Cruise Bonus Payments

22 Jun

It’s the very last day of this Norway cruise, and we are still some €17,000 short of our €61,000 goal. Thus, our declared goal for the last sea day was to sell photos like crazy, make every guest personalised offers, talk them into purchasing overprized aluminium prints (starting at €150!), and reeling in those missing 23% of the cruise target. We fell some €2000 short, which is a real downer, but nevertheless a great opportunity to introduce you to the bonus system of ABC Cruises.

A bar aboard the ABC RypMeOff

Look at all those wallets! As a part of cruise business it’s your job to go after their money like a dog after the saussage.

Every department aboard that sells anything, be it perfume, watches, photos, wine, or tooth brushes, has a target number for every cruise. If, at the end of the cruise, the department meets the sales target, they receive a bonus payment. Depending on the margin by which we surpass the original goal our department receives 2% to 10% of the original target value, which is distributed evenly among all team members. With a target like the present this would mean a bonus of €76 to €380 per person for this two-week cruise. Naturally, you strife to reach that goal.

It actually does not matter how you reach the target value; you just have to show that your total revenue stream for the entire cruise exceeds the number provided. So, if management would allow it, we could sell photos for half the prize, offer digital sale-out packages, and meet the requirements for the bonus payment while making our costumers very happy.

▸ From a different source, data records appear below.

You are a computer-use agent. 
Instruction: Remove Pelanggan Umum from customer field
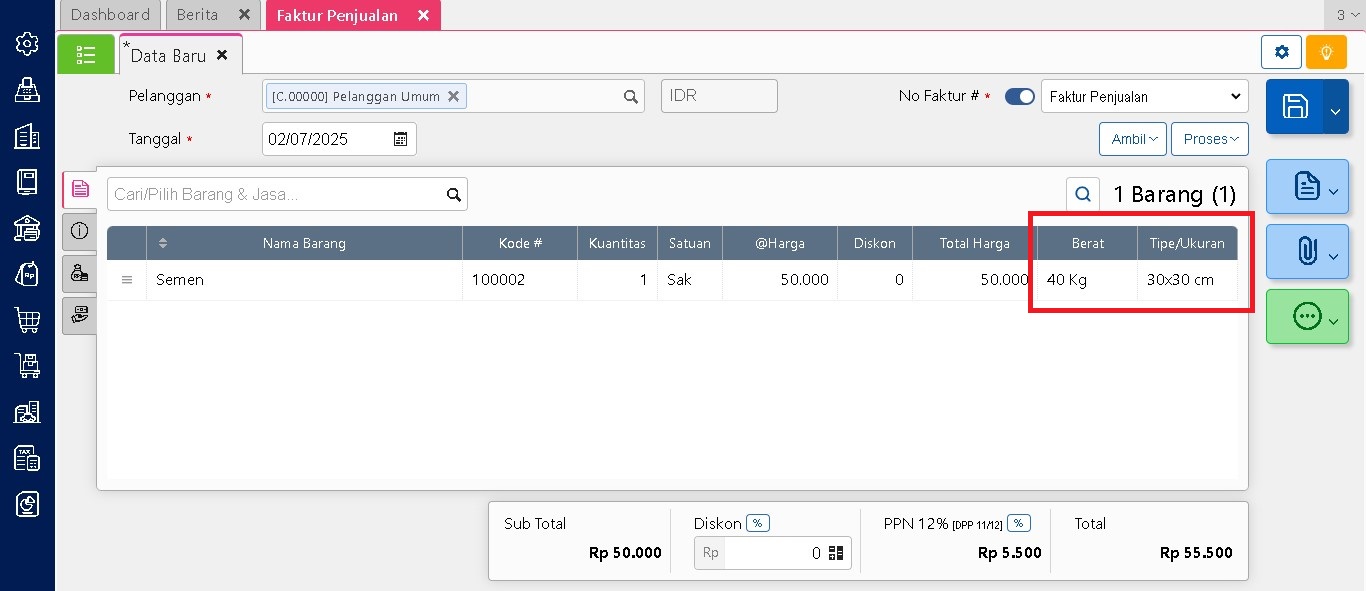pyautogui.click(x=453, y=97)
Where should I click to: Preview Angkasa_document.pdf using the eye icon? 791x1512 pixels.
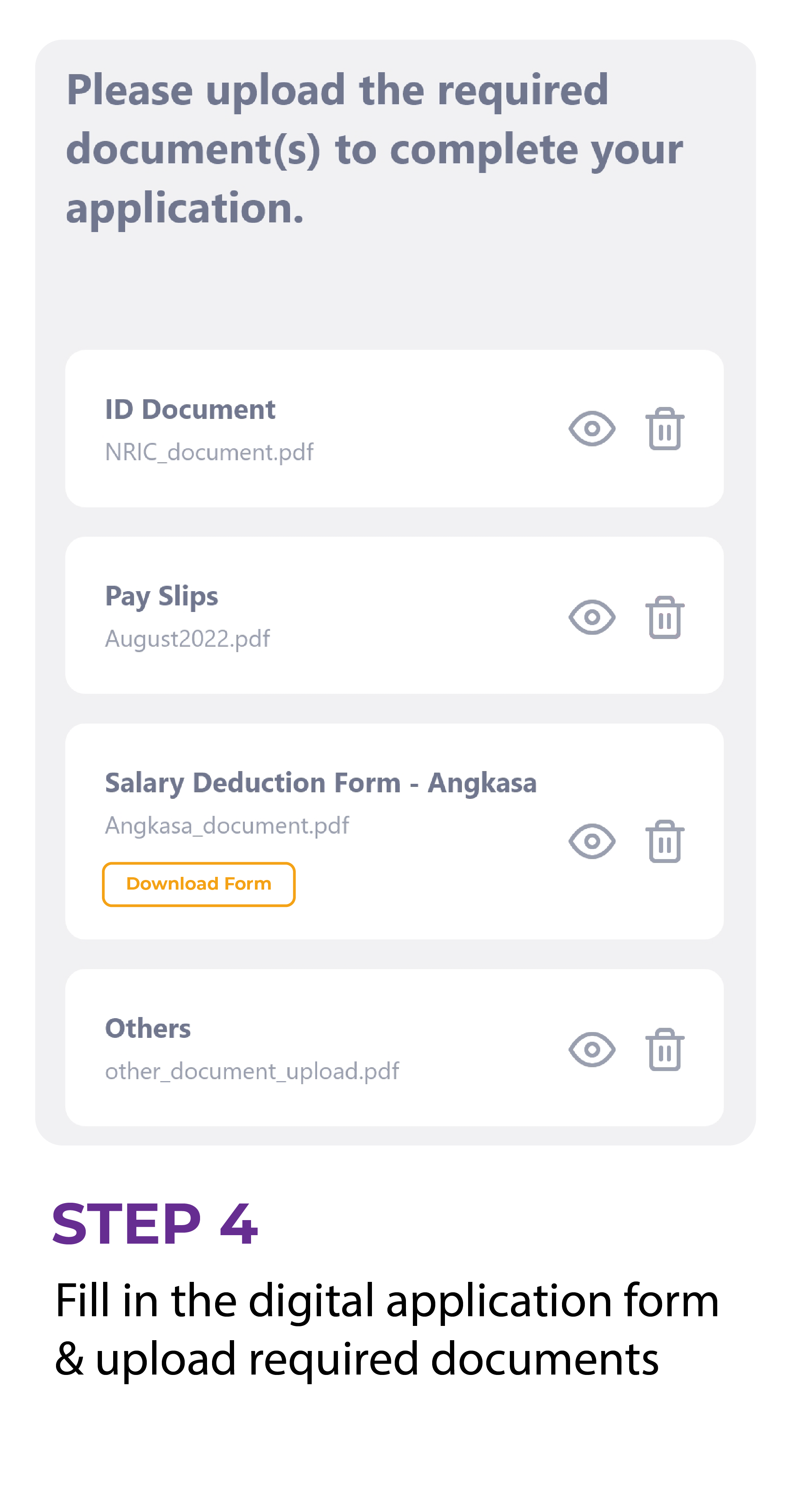592,841
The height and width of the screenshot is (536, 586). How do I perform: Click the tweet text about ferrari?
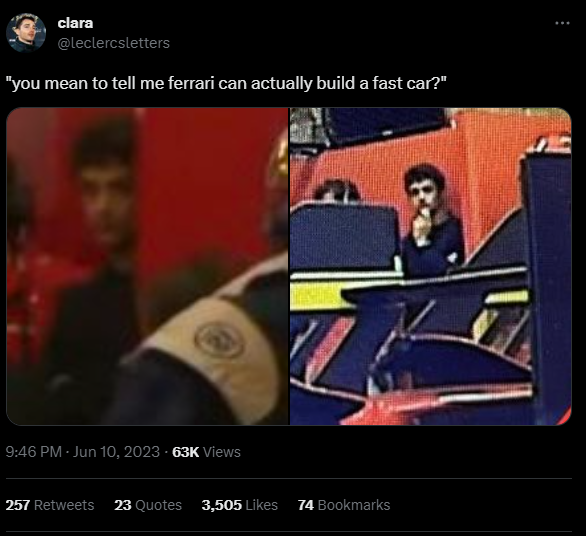226,83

However, such business ideas are frowned upon, and since the bonus would hardly make a difference for the manager anyway, he has no convincing reason to entice a conflict with his superiors over the pricing of our products.

Cruise ships in Geiranger, Norway

Geiranger/Hellesylt is a marvelous place. But if you look really closely, you may still spot a variety of commerce.

Anyway, we did not make the target, and neither did any of the other departments. In fact, nobody on this ship has received a bonus payment since we entered the North Sea, because the target values we would have to reach are laughably high. I have already seen the target for the next cruise, and it is €4000 higher than the last one, even though we will have the exact same number of sea and port days, along the exact same coast. I wouldn’t put it past ABC management if they saw how close we got to the target for the current cruise, and immediately re-evaluated their expectations for the upcoming weeks. Would be a shame to lose all that money on mere underlings, wouldn’t it?

Considering that my payment is merely one quarter of what I was previously promised, I cannot conceive any reason for me to keep this job long-term. ABC Cruises seems to be cheating me wherever that possibility opens itself. Yes, I knew that cruises are a tough business. I just didn’t consider that individual people played such a small part in it. Neither the employees nor the paying guests appear to be of prolonged interest to the managers of this company. So, why would I bother?